External risks - e.g. economic uncertainty, legislation changes and changes in government policy
Financial risks - e.g. exchange rate changes or increased cost of borrowing
Site risks - e.g. restricted access, planning difficulties and environmental issues
Client risks - e.g. lack of experience, multi-headed client, and the likelihood of post contract changes
Design risks - e.g. inappropriate consultant team, poor team ethos, an incomplete design or lack of design coordination
What is risk allocation?
Risks should be allocated to those who are best able to manage it, in a manner likely to optimise project performance
Financial allocation of risk should be achieved through the contract documents.
What are the benefits of risk management?
Increased confidence in achieving project objectives and success.

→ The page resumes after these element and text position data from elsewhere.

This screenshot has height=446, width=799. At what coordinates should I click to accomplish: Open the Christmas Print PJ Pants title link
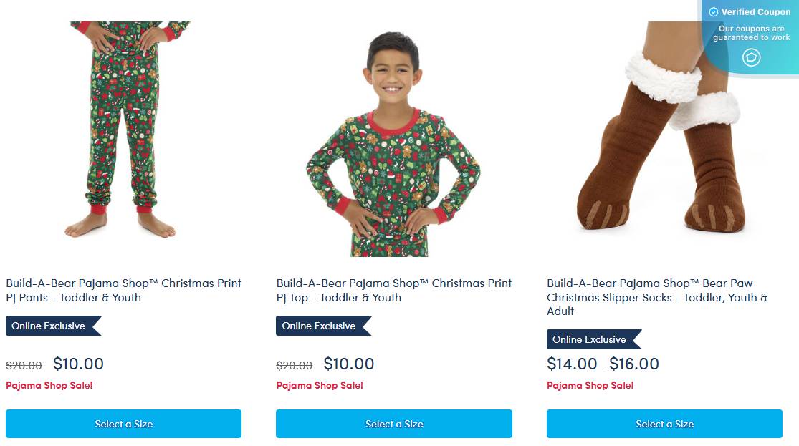pyautogui.click(x=123, y=290)
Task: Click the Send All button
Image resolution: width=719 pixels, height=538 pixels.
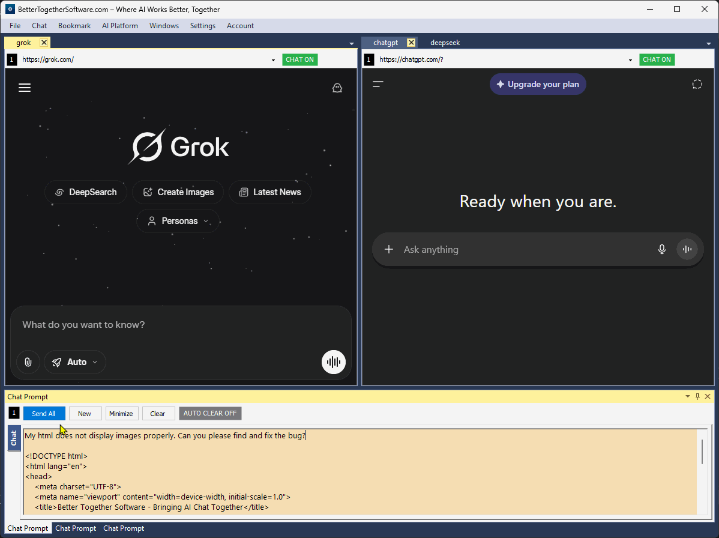Action: coord(44,413)
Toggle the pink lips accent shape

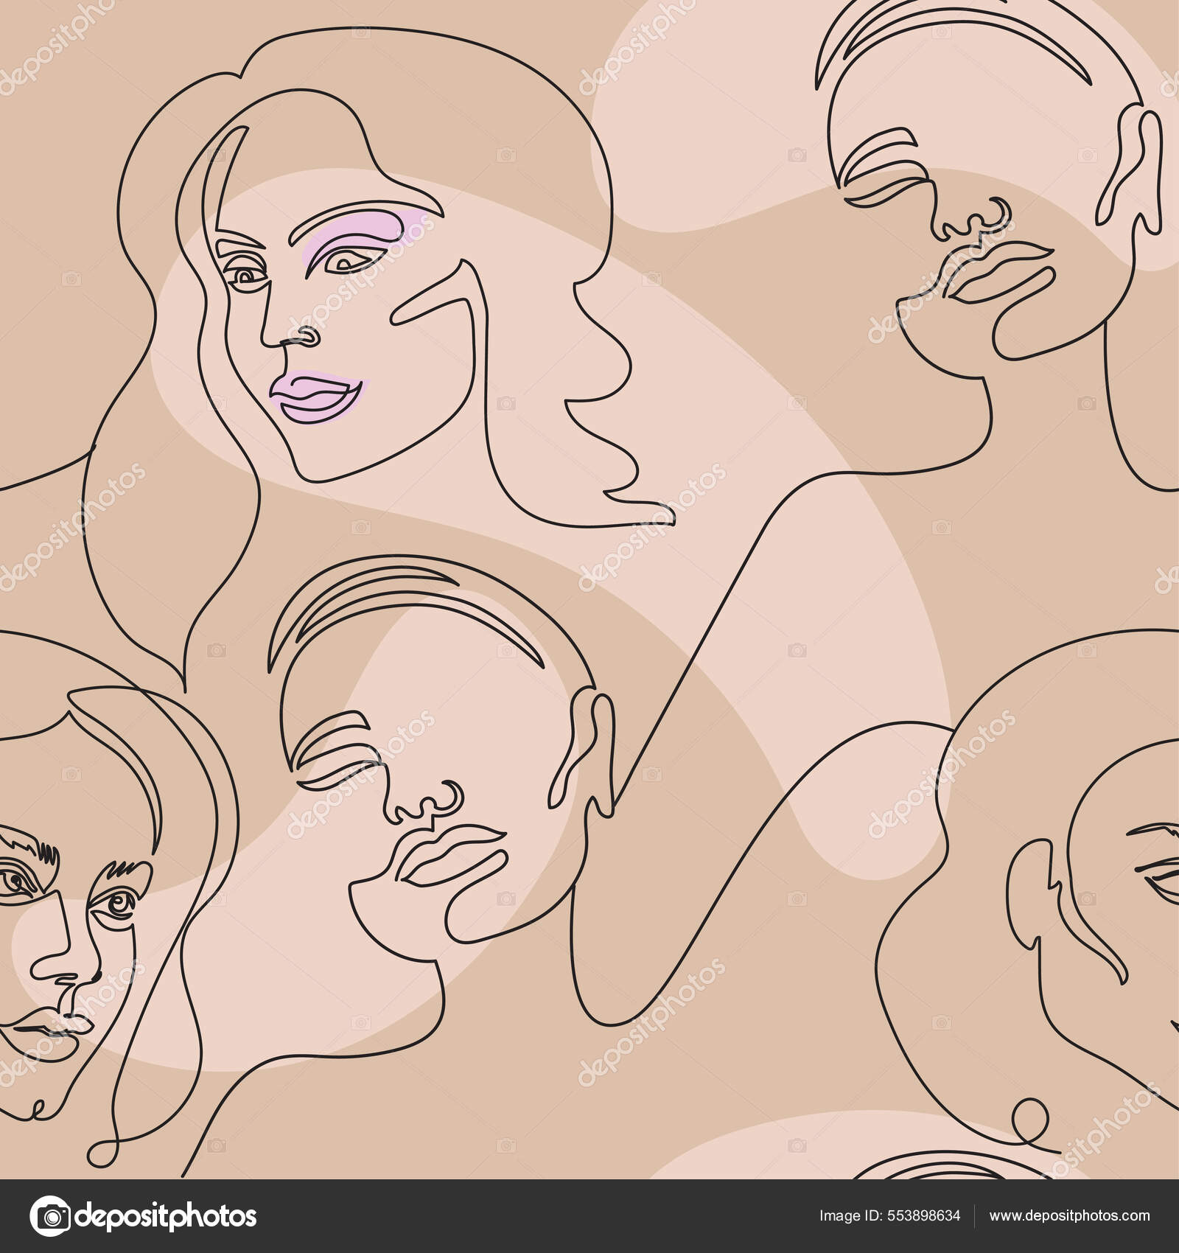click(317, 394)
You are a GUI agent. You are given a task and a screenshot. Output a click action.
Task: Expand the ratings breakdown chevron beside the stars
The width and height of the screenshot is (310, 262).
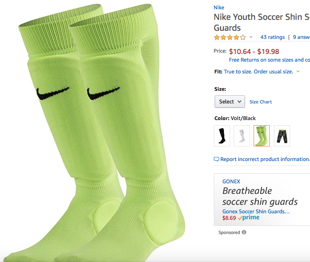click(x=251, y=37)
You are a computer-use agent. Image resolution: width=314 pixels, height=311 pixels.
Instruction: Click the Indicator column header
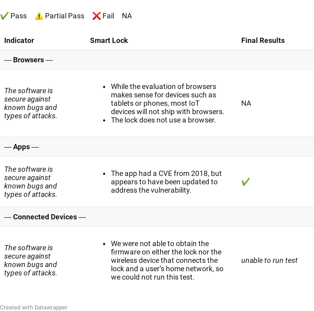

Reduced likelihood of cost and time overruns.
The team understands and recognises the use and composition of contingencies.
It enables decision making to be made on assessment of known variables that are available.

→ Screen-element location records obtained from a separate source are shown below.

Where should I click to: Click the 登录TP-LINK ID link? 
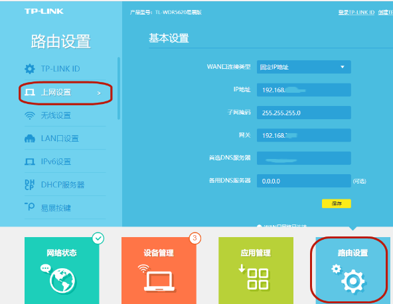pos(356,12)
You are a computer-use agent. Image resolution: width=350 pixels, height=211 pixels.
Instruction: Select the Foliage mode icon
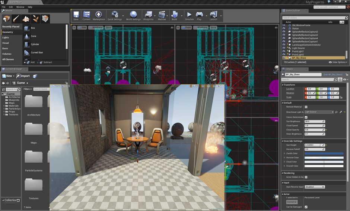tap(36, 19)
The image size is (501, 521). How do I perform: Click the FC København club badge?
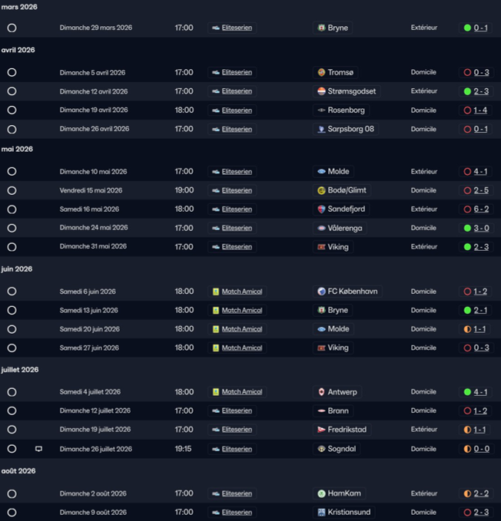click(321, 292)
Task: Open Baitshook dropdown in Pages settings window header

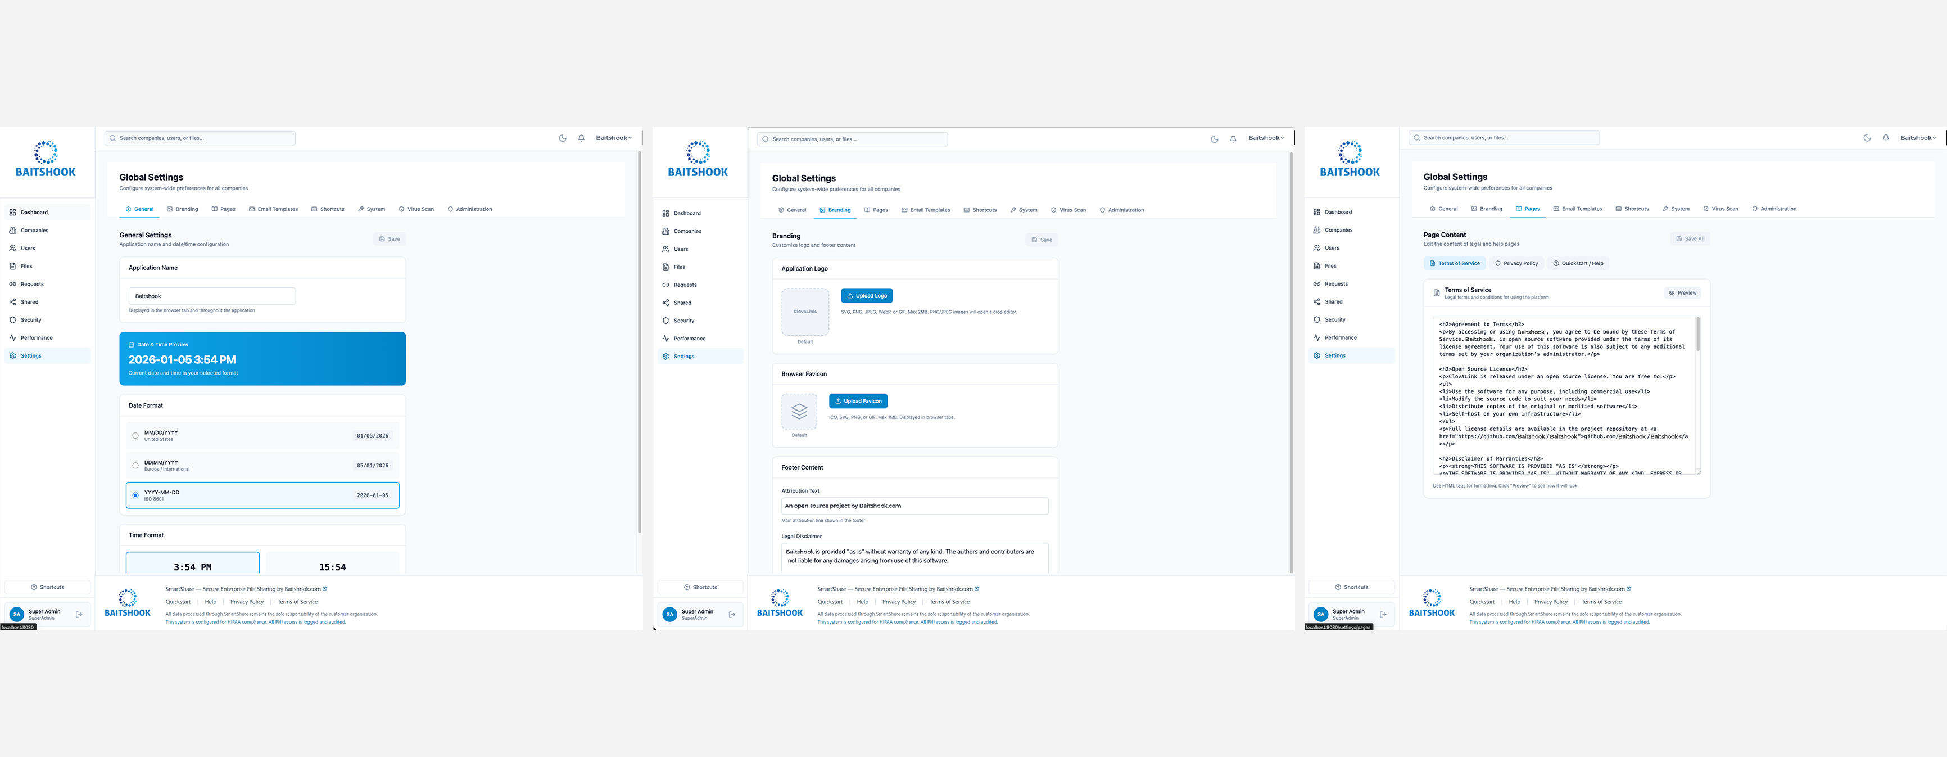Action: click(x=1918, y=138)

Risk management workshops can facilitate team development and encourage communication.
Describe the format of the risk register.
Includes:
- A description of the risk
- The risk owner
- Probability of occurrence
- The impact of its occurrence (£/wks)
- Risk factors (probability x impact)
- Actions required
- Review date
- Status (open/closed)
What role does the QS play in Risk Management?
- Assist in setting & managing contingency funds appropriately
- Undertake risk analysis to ensure accuracy of funds available and manage their release when no longer required.
- Assist in the decision making process by providing estimates with a degree of certainty and carry out simulations to determine the level of risk.
- Provide advice when bidding for work on the level of risk and financial exposure to the company with understanding of market conditions and impact on the project and rates.
What are risk analysis techniques?
- Subjective probability where a persons confidence within a specific risk is assessed by a number of professionals independently to avoid bias.
- Decision analysis where risk exposure and attitudes are assessed in addition to consideration of alternative options and outcomes (Decision Trees)
- Sensitivity analysis where the adjustment of a single input variable is made to determine acceptable parameters and identify those variables most sensitive to change.
- Monte Carlo simulation where variables are changed simultaneously. This uses triangular distribution and repeating the analysis 1,000 times to ensure there is no bias and to generate an appropriate contingency fund for the project.
- Intuition & Experience where risks are identified and impact on time and cost are assessed through professional judgement.
What forms of risk response are available?
Risk avoidance - where the approach is changed in order to avoid the risk completely. For example plotting an alternative excavation route in order to avoid underground cabling
Reduction - where the probability or impact of the risk occurring is reduced. This could include staff training, employing security, placement of early material ordering
Retention - where the risk is considered and retained by a particular party who is best placed to manage the risk. E.g. employer putting a sufficient contingency in place for an internal risk
Transfer - when the risk is considered and transferred from one party to another who is considered to be in a better position to manage the risk. This can be achieved through contracts and insurances. Clients should note the importance of paying risk premiums and comparing these against the potential financial impact of the risk.